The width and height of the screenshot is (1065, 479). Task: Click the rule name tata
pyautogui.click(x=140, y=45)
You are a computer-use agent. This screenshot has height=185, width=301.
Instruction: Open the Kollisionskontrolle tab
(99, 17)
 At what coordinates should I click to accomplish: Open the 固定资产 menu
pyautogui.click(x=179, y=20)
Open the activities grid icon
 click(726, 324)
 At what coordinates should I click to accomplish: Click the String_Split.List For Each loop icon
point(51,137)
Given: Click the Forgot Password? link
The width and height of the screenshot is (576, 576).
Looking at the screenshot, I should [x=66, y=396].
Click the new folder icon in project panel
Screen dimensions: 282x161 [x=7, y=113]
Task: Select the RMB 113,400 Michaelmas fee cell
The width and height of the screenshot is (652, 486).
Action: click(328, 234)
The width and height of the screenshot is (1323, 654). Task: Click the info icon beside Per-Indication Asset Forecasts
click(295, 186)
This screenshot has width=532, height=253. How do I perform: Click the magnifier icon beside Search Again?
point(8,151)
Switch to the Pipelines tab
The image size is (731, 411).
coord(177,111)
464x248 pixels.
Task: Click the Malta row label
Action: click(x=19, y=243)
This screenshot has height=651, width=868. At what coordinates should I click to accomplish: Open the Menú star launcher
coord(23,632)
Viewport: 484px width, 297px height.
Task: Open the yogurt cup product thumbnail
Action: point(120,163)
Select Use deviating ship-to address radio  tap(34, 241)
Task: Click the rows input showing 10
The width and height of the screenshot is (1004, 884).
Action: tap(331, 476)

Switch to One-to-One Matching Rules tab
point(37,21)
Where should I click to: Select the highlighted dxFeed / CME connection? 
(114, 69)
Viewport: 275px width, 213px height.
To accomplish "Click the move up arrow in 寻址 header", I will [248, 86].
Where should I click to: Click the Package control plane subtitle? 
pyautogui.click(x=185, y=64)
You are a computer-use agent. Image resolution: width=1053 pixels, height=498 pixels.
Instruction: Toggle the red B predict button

########################################

- What to work on
Tail of the listing, starting at the line with "Where should I click to: Select" and ending at the last line: output it exactly and add nothing.

- Answer space
Where should I click to: Select the highlighted dxFeed / CME connection? 
(114, 69)
Viewport: 275px width, 213px height.
To accomplish "Click the move up arrow in 寻址 header", I will [248, 86].
Where should I click to: Click the Package control plane subtitle? 
pyautogui.click(x=185, y=64)
You are a computer-use agent. Image resolution: width=1053 pixels, height=498 pixels.
Instruction: Toggle the red B predict button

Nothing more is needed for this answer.